▶ [WHAT THIS TASK INVOLVES] Report the count of lines containing the word "each" in the entries below, and nothing more.

▶ [DATA FOR REVIEW]
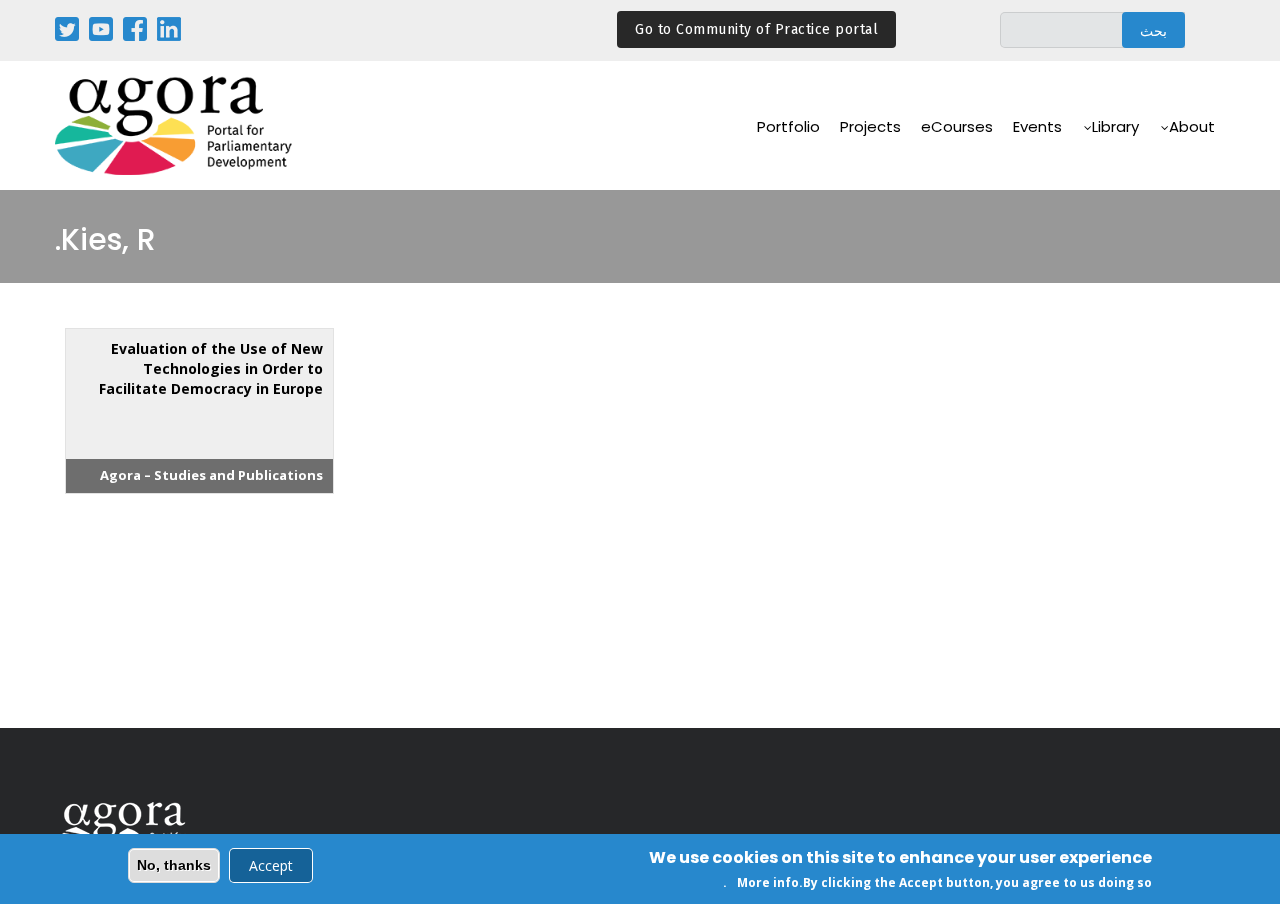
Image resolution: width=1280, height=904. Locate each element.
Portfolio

---

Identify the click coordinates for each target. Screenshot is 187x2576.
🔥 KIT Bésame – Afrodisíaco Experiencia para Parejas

...

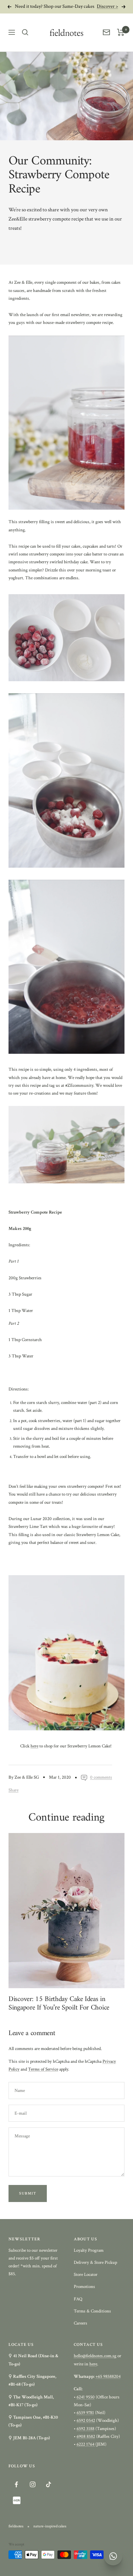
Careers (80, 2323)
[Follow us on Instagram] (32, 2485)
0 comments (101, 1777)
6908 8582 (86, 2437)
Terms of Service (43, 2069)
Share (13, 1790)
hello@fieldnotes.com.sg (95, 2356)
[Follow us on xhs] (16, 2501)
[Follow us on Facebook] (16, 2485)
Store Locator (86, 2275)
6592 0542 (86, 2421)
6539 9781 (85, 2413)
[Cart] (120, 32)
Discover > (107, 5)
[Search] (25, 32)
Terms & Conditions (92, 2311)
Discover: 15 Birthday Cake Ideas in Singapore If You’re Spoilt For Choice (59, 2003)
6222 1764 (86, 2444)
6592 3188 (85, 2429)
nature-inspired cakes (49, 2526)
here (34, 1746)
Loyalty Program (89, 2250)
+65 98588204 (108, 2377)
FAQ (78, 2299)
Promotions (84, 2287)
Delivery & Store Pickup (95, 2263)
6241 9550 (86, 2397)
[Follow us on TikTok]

▶ [EXERCISE ANSWER] 2